According to teachers’ associations, she’s one of the lucky ones. Logistical problems common during first days of school in the past have struck again this year, union leaders say. However, the Public Education Ministry (MEP) maintains these claims are exaggerated and that the 2006 school year began with record levels of order for 1.05 million students.
Because the 200-day school year does not include any paid planning or training time for teachers before school begins, the first day of classes is doomed to be chaotic, since teachers who don’t go above the call of duty walk into their classrooms for the first time along with their students, according to Jesús Vásquez, president of the Association of High-School Educators. He added that in high schools, the fact that no days are set aside for makeup testing from the year before means that some teachers supervise exams on the first day, and students who don’t need further testing are “walking around.”
“The law legitimizes disorder in schools at the beginning and end of the year,”
Vásquez told The Tico Times, referring to a 2001 decree by the Government Attorney’s Office that training or planning time does not count as class days, nor as paid days for teachers.
In addition, schools were tripped up Tuesday by lack of personnel, desks and financial support for students lacking resources, according to Gonzalo Ortíz, treasurer of the National Educators’ Association.
Desk shortages have been a problem for years (TT, Feb. 13, 2004).
“There are kids who have no place to sit to receive their lessons,” he told The Tico Times. Asked why these problems occur year after year, Ortíz attributed them to “lack of planning, lack of foresight.”
Also as in years past, the government’s assessment of the first day of school varied wildly from the unions’ account. The Public Education Ministry did not respond to Tico Times phone calls this week, though Education Vice-Minister Marlen Gómez told the daily La República the first day of school was successful and “could be characterized as a record because the problems that occurred were minimal.”

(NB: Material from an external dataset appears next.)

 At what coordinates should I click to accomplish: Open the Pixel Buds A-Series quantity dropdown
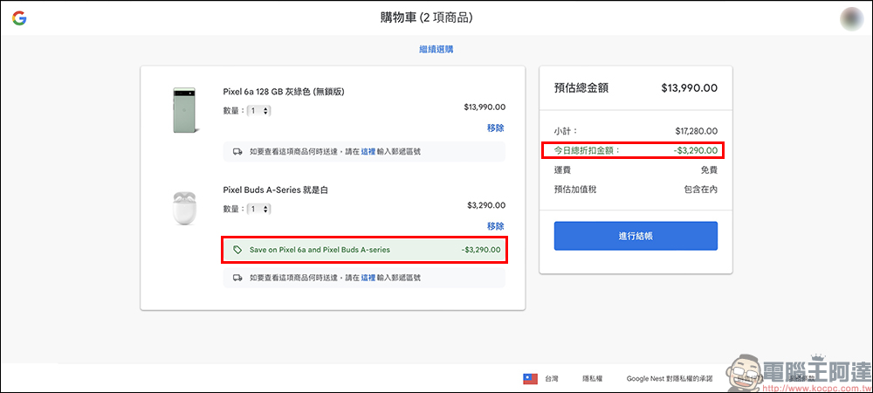pyautogui.click(x=259, y=210)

President Abel Pacheco, during a speech at the official inauguration of the school year, held at the newly renovated Escuela Tomás Guardia in the Caribbean port city of Limón, said educational achievements during his term were accomplished despite the failure of the Legislative Assembly to provide increased funds to the central government by approving Pacheco’s tax reform bill.
“(Imagine) if they had given us the resources we’ve been asking for since August 2002!” the President said.
The school year began with 12 new primary schools, 20 high schools and 15 teleconferencing high schools, according to the ministry. A statement from MEP last week said funds for the special grants designed to cover underprivileged students’ initial school costs had already been deposited in order to avoid the delays in those payments that have occurred in the past. (Ortíz pointed out, however, that new students are unlikely to receive their funds for months, since schools must identify needy students and get the corresponding funds approved by MEP and the Finance Ministry.)
The ministry’s budget of approximately ¢536 billion ($1.08 billion) – 13.81% larger than the year before, when 1.02 million students enrolled in schools – has been used to fund, among other projects, the hiring of 1,548 additional teachers (TT, Jan. 13).